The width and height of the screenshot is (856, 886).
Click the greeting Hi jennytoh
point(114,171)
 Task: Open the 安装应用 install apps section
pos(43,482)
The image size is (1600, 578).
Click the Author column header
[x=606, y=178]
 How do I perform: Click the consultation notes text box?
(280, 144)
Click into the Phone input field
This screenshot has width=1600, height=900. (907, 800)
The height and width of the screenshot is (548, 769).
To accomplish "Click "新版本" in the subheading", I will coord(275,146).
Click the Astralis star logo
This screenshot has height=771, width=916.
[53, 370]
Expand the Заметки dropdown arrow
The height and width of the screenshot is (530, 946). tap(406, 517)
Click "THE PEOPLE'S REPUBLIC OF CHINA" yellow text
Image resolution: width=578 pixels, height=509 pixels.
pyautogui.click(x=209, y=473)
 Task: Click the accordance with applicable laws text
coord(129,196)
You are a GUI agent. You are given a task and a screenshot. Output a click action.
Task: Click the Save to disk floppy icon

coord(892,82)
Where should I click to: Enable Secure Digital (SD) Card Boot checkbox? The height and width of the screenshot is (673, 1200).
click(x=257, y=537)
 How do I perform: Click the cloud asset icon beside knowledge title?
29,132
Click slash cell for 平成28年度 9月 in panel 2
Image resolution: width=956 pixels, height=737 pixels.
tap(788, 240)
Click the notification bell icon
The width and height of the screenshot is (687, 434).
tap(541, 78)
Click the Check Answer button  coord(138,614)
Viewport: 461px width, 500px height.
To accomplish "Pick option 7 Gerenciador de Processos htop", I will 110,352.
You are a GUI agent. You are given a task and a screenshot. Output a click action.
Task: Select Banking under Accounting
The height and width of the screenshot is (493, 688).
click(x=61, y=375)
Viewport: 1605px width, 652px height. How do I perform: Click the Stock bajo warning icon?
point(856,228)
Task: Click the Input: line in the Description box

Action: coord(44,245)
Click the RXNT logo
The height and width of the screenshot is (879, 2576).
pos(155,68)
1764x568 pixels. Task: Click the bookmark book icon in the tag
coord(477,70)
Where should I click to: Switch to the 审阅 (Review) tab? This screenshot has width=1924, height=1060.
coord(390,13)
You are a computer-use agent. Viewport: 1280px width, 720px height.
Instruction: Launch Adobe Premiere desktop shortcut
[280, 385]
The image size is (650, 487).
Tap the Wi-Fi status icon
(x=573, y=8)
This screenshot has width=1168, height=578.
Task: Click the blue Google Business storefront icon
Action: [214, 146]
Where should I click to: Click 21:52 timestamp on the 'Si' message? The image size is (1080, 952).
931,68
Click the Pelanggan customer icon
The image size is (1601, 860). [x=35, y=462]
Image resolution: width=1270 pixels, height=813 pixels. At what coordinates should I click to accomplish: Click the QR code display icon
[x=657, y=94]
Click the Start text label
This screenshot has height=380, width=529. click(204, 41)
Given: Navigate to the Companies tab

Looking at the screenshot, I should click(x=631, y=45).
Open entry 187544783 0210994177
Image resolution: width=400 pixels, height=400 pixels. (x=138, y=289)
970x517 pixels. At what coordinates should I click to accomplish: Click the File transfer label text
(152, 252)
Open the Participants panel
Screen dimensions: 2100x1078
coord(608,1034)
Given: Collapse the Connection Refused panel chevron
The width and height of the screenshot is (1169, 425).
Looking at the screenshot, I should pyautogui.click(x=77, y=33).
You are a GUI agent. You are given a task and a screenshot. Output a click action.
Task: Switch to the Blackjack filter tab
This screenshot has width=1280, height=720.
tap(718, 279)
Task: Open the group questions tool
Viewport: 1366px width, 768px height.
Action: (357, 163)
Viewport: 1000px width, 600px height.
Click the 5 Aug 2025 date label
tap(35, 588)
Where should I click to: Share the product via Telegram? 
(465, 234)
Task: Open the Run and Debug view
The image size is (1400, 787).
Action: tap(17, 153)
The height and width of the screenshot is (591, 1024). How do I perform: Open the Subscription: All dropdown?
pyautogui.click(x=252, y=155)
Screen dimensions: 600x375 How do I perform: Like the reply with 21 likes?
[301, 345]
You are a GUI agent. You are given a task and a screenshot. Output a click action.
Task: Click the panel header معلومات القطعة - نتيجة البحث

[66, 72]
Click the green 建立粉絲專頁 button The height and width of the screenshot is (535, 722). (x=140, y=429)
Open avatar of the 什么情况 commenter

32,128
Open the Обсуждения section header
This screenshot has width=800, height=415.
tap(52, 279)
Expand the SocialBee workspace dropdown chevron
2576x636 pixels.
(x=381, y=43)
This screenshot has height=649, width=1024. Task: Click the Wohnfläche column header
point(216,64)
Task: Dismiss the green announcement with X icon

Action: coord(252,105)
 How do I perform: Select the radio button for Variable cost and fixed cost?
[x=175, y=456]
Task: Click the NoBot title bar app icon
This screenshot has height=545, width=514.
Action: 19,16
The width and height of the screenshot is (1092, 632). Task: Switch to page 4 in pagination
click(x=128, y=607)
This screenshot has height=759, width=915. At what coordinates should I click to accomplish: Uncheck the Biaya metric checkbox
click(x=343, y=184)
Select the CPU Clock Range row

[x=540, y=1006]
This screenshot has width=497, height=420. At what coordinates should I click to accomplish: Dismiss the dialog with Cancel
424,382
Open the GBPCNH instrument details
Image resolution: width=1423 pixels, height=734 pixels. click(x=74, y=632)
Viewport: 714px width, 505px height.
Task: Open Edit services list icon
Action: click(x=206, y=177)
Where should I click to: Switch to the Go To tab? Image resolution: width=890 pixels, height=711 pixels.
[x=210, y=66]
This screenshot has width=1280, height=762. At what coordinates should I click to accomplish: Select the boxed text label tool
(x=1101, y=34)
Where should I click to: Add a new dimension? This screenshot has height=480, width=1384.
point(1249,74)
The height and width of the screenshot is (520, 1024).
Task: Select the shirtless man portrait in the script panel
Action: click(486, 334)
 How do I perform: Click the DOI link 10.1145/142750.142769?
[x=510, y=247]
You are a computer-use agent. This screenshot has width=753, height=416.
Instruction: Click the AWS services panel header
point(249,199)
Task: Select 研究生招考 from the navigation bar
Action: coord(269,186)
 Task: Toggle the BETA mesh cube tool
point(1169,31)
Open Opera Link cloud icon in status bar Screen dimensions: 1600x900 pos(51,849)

What to do: In full, transcribe each entry of the material exactly.

Response:
The width and height of the screenshot is (856, 886).
Click the greeting Hi jennytoh
point(114,171)
 Task: Open the 安装应用 install apps section
pos(43,482)
The image size is (1600, 578).
Click the Author column header
[x=606, y=178]
 How do I perform: Click the consultation notes text box?
(280, 144)
Click into the Phone input field
This screenshot has width=1600, height=900. (907, 800)
The height and width of the screenshot is (548, 769).
To accomplish "Click "新版本" in the subheading", I will coord(275,146).
Click the Astralis star logo
This screenshot has height=771, width=916.
[53, 370]
Expand the Заметки dropdown arrow
The height and width of the screenshot is (530, 946). tap(406, 517)
Click "THE PEOPLE'S REPUBLIC OF CHINA" yellow text
Image resolution: width=578 pixels, height=509 pixels.
pyautogui.click(x=209, y=473)
 Task: Click the accordance with applicable laws text
coord(129,196)
You are a GUI agent. You are given a task and a screenshot. Output a click action.
Task: Click the Save to disk floppy icon

coord(892,82)
Where should I click to: Enable Secure Digital (SD) Card Boot checkbox? The height and width of the screenshot is (673, 1200).
click(x=257, y=537)
 How do I perform: Click the cloud asset icon beside knowledge title?
29,132
Click slash cell for 平成28年度 9月 in panel 2
Image resolution: width=956 pixels, height=737 pixels.
tap(788, 240)
Click the notification bell icon
The width and height of the screenshot is (687, 434).
tap(541, 78)
Click the Check Answer button  coord(138,614)
Viewport: 461px width, 500px height.
To accomplish "Pick option 7 Gerenciador de Processos htop", I will 110,352.
You are a GUI agent. You are given a task and a screenshot. Output a click action.
Task: Select Banking under Accounting
The height and width of the screenshot is (493, 688).
click(x=61, y=375)
Viewport: 1605px width, 652px height. How do I perform: Click the Stock bajo warning icon?
point(856,228)
Task: Click the Input: line in the Description box

Action: coord(44,245)
Click the RXNT logo
The height and width of the screenshot is (879, 2576).
pos(155,68)
1764x568 pixels. Task: Click the bookmark book icon in the tag
coord(477,70)
Where should I click to: Switch to the 审阅 (Review) tab? This screenshot has width=1924, height=1060.
coord(390,13)
You are a computer-use agent. Viewport: 1280px width, 720px height.
Instruction: Launch Adobe Premiere desktop shortcut
[280, 385]
The image size is (650, 487).
Tap the Wi-Fi status icon
(x=573, y=8)
This screenshot has width=1168, height=578.
Task: Click the blue Google Business storefront icon
Action: [214, 146]
Where should I click to: Click 21:52 timestamp on the 'Si' message? The image size is (1080, 952).
931,68
Click the Pelanggan customer icon
The image size is (1601, 860). [x=35, y=462]
Image resolution: width=1270 pixels, height=813 pixels. At what coordinates should I click to accomplish: Click the QR code display icon
[x=657, y=94]
Click the Start text label
This screenshot has height=380, width=529. click(204, 41)
Given: Navigate to the Companies tab

Looking at the screenshot, I should click(x=631, y=45).
Open entry 187544783 0210994177
Image resolution: width=400 pixels, height=400 pixels. (x=138, y=289)
970x517 pixels. At what coordinates should I click to accomplish: Click the File transfer label text
(152, 252)
Open the Participants panel
Screen dimensions: 2100x1078
coord(608,1034)
Given: Collapse the Connection Refused panel chevron
The width and height of the screenshot is (1169, 425).
Looking at the screenshot, I should pyautogui.click(x=77, y=33).
You are a GUI agent. You are given a task and a screenshot. Output a click action.
Task: Switch to the Blackjack filter tab
This screenshot has width=1280, height=720.
tap(718, 279)
Task: Open the group questions tool
Viewport: 1366px width, 768px height.
Action: (357, 163)
Viewport: 1000px width, 600px height.
Click the 5 Aug 2025 date label
tap(35, 588)
Where should I click to: Share the product via Telegram? 
(465, 234)
Task: Open the Run and Debug view
The image size is (1400, 787).
Action: tap(17, 153)
The height and width of the screenshot is (591, 1024). How do I perform: Open the Subscription: All dropdown?
pyautogui.click(x=252, y=155)
Screen dimensions: 600x375 How do I perform: Like the reply with 21 likes?
[301, 345]
You are a GUI agent. You are given a task and a screenshot. Output a click action.
Task: Click the panel header معلومات القطعة - نتيجة البحث

[66, 72]
Click the green 建立粉絲專頁 button The height and width of the screenshot is (535, 722). (x=140, y=429)
Open avatar of the 什么情况 commenter

32,128
Open the Обсуждения section header
This screenshot has width=800, height=415.
tap(52, 279)
Expand the SocialBee workspace dropdown chevron
2576x636 pixels.
(x=381, y=43)
This screenshot has height=649, width=1024. Task: Click the Wohnfläche column header
point(216,64)
Task: Dismiss the green announcement with X icon

Action: coord(252,105)
 How do I perform: Select the radio button for Variable cost and fixed cost?
[x=175, y=456]
Task: Click the NoBot title bar app icon
This screenshot has height=545, width=514.
Action: 19,16
The width and height of the screenshot is (1092, 632). Task: Switch to page 4 in pagination
click(x=128, y=607)
This screenshot has height=759, width=915. At what coordinates should I click to accomplish: Uncheck the Biaya metric checkbox
click(x=343, y=184)
Select the CPU Clock Range row

[x=540, y=1006]
This screenshot has width=497, height=420. At what coordinates should I click to accomplish: Dismiss the dialog with Cancel
424,382
Open the GBPCNH instrument details
Image resolution: width=1423 pixels, height=734 pixels. click(x=74, y=632)
Viewport: 714px width, 505px height.
Task: Open Edit services list icon
Action: click(x=206, y=177)
Where should I click to: Switch to the Go To tab? Image resolution: width=890 pixels, height=711 pixels.
[x=210, y=66]
This screenshot has width=1280, height=762. At what coordinates should I click to accomplish: Select the boxed text label tool
(x=1101, y=34)
Where should I click to: Add a new dimension? This screenshot has height=480, width=1384.
point(1249,74)
The height and width of the screenshot is (520, 1024).
Task: Select the shirtless man portrait in the script panel
Action: click(486, 334)
 How do I perform: Click the DOI link 10.1145/142750.142769?
[x=510, y=247]
You are a computer-use agent. This screenshot has width=753, height=416.
Instruction: Click the AWS services panel header
point(249,199)
Task: Select 研究生招考 from the navigation bar
Action: coord(269,186)
 Task: Toggle the BETA mesh cube tool
point(1169,31)
Open Opera Link cloud icon in status bar Screen dimensions: 1600x900 pos(51,849)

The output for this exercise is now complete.